Abstract

Background: The athletic heart screen (AS) for sudden cardiac death (SD) detection is controversial in the USA. EKG use is common in AS programs but ECHO is uncommon. Our study aims to determine the effectiveness of ECHO in identifying athletes at risk for SD that would have been missed without ECHO and to evaluate the cost of AS. Methods: AS and medical records were reviewed. AS consisted of a self-completed questionnaire, EKG and limited ECHO. AS were abnormal at the discretion of the reader at the time they were reviewed. Data is expressed as percentage. Cost is calculated using average reimbursement for the ensuing initial cardiac evaluation. Results: In 10 years, 2016 AS were randomly assigned to 5 pediatric cardiologists. There were 336 (16.7%) abnormal AS. The rate of abnormal AS was 79/244 (12.1%), 19/190 (10%), 82/630 (31.2%), 7/63 (11%), and 164/889 (18.4%) for the reviewers, representing a wide variability in the percentage of abnormal AS among reviewers.
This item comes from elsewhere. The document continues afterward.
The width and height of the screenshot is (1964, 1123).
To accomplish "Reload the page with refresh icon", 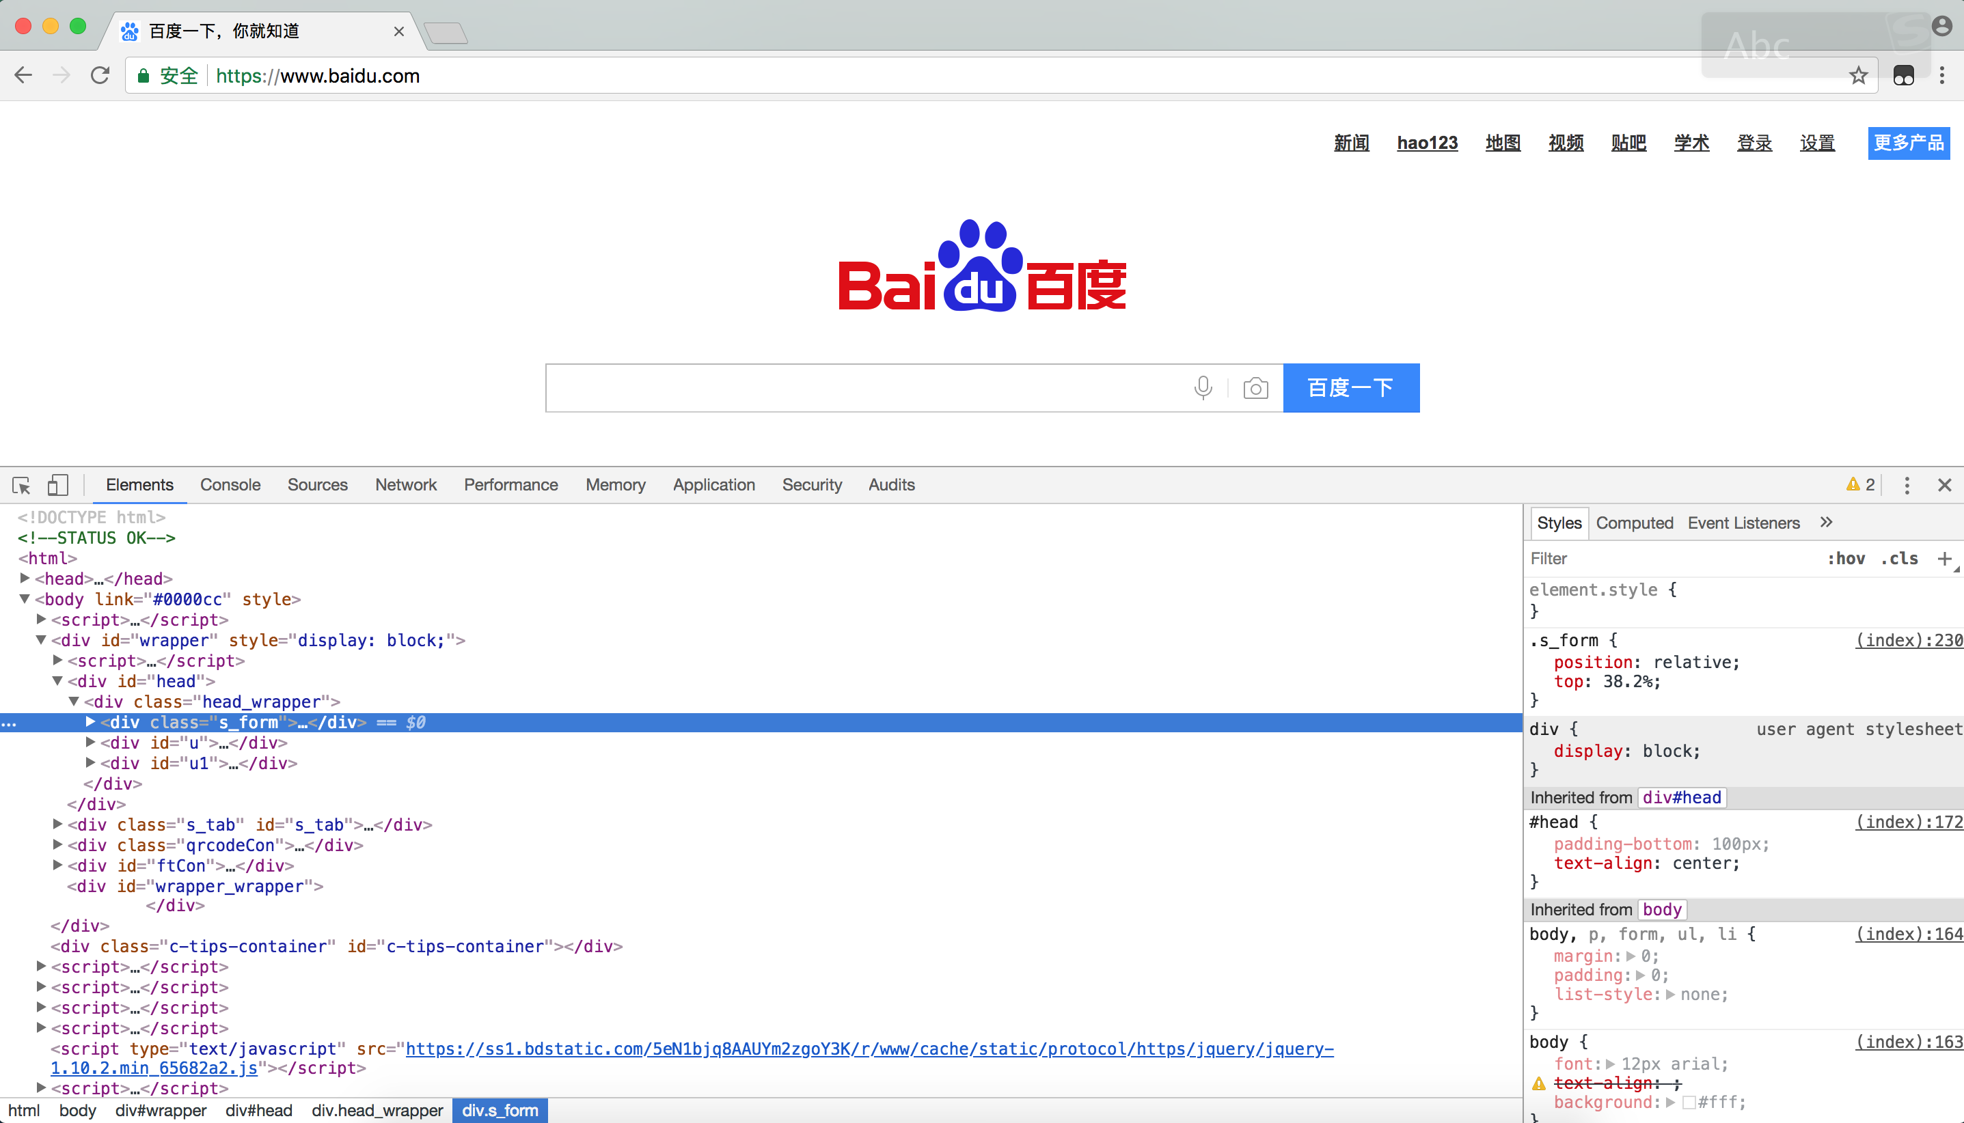I will pos(100,76).
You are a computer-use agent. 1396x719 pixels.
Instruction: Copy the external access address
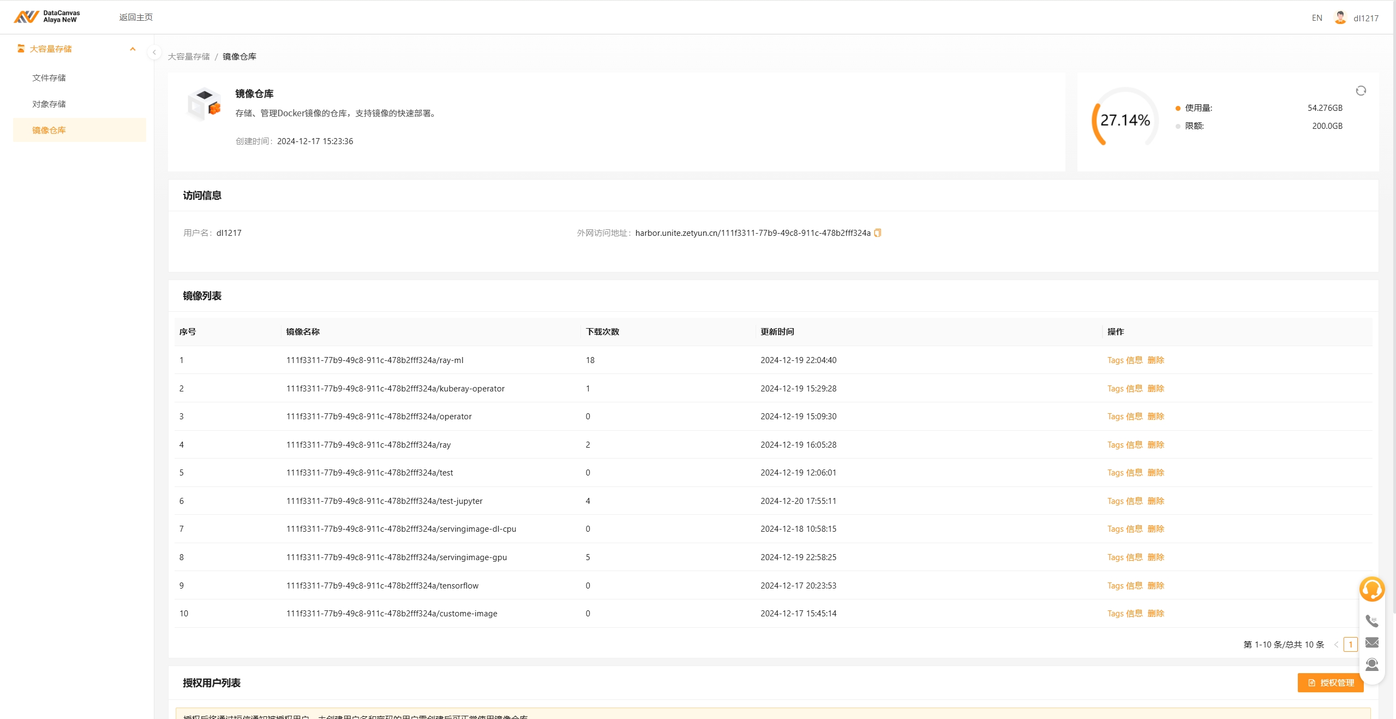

This resulted in 166 (49.4%) initial cardiac evaluations leading to 207 noninvasive testing in addition to repeat EKG in some cases. Testing included ECHO, Holter, stress test and cardiac CT and MRI. Initial evaluation was normal in 103 (62.0%) cases. Invasive interventions included: 3 small ASD closures, 1 moderate PDA closure, an EP ablation for WPW, and 1 surgery for abnormal right coronary artery origin (ARCA). In the remaining 57 (34.3%) cases, the cardiac abnormalities identified were mild including: prominent aortic root, premature complexes, and mild left-sided valve abnormalities in asymptomatic individuals. Conservatively, 2 diagnoses would be low risk for SD: WPW and ARCA representing <0.1% of all AS performed. An abnormal AS was made by ECHO in 184/336 (54.8%) cases leading to 105 evaluations: 55 (52.4%) were normal, 45 (42.8%) had mild abnormalities, and 5 (4.8%) had the ASD and PDA closures, and the coronary surgery. The cost of 2016 AS was $100,000. The cost of the 166 first evaluations performed including noninvasive testing was $160,462. Conclusions: AS results are reviewer-dependent and low yield for detecting conditions at high risk for SD. The addition of ECHO can identify mild congenital heart disease and coronary abnormalities at the expense of increasing costs, acutely and long term.